I think your experience is typical of the fog through which new things are learned in an amateur workshop. Step one, an item of machinery that needs attention, perhaps it's broken, perhaps it just needs a clean and lube job. Step two, the discovery that how a machine works, how it's disassembled, and how it goes back together isn't always obvious. It might even be painfully difficult! Step three: experimenting, taking advice, and frustration. This is the dangerous stage: people reach for hammers, lose parts, and make horrible bodges. This is one reason it's important to check old lathes out before buying them – you don't know who else has been 'at it'. Step four – daylight. Once the machine is understood, or you guess correctly, it's easy. Step 5 – having done something like this before, you just get on with it, what problem?
Few tricks that may help. Don't underestimate the difficulty of a first attempt. Take the machine apart in an uncluttered area and put parts into trays that suggest the order in which they were removed. Take lots of notes and photographs – digital cameras make pictures cheap and easy. Have a good think and/or take advice before doing anything that requires force. Try and keep a sense of proportion – if something won't go back together and you don't quite know what you're doing, the most likely cause of the problem is you! If getting annoyed stop for a cup of tea. When severely irritated, take the day off.
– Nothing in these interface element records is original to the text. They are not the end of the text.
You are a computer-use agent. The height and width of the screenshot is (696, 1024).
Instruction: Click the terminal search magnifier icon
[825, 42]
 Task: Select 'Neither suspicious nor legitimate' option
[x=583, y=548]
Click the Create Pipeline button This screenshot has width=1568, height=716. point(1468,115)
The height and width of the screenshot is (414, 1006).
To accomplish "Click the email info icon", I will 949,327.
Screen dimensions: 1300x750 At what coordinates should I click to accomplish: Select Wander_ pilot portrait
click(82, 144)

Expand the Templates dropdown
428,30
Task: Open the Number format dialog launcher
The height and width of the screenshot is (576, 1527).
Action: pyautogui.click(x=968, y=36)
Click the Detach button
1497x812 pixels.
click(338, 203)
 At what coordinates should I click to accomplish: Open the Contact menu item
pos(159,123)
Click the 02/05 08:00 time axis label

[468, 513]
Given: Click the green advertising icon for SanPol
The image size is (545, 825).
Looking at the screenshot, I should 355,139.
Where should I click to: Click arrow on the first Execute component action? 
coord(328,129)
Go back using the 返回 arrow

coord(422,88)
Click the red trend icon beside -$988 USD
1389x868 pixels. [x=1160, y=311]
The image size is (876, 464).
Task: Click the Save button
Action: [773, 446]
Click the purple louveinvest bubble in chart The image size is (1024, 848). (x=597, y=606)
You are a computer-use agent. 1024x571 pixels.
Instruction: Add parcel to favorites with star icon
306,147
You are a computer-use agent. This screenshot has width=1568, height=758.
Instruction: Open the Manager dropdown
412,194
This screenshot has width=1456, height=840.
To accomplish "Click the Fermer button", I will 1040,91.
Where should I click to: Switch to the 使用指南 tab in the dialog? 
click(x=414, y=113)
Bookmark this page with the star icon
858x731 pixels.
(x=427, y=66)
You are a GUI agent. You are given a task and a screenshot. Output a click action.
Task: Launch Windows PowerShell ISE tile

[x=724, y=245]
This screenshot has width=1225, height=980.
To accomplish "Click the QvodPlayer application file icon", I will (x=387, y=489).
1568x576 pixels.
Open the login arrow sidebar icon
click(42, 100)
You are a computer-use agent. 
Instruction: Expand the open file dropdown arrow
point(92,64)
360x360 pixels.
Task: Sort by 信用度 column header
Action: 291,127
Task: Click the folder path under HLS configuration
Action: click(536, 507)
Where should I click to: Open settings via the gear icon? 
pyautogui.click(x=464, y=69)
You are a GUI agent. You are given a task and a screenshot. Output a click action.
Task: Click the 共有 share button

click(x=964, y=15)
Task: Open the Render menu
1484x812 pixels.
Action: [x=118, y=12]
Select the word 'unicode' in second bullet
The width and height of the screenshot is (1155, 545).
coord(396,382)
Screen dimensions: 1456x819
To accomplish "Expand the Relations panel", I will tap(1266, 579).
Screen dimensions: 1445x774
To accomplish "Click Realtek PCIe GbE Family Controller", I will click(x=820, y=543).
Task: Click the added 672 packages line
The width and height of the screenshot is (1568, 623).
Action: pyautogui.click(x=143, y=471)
On the subject of cheapo Digital Calipers, don't worry. They're good for most straightforward measurements in average workshops. Like as not a cheap model will be as accurate as an expensive one. Better calipers have other advantages – they don't lose zero (not having to keep checking and resetting them is important when time is money, less so to us amateurs), they have a smoother more reliable action, and – perhaps – better battery life. A positive advantage of cheap calipers is they can be cheerfully mistreated and replaced. Unlike an expensive caliper that stays permanently in a box because it's too good to use! When precision is important – like checking a suspect quill – a micrometer is more accurate than any caliper.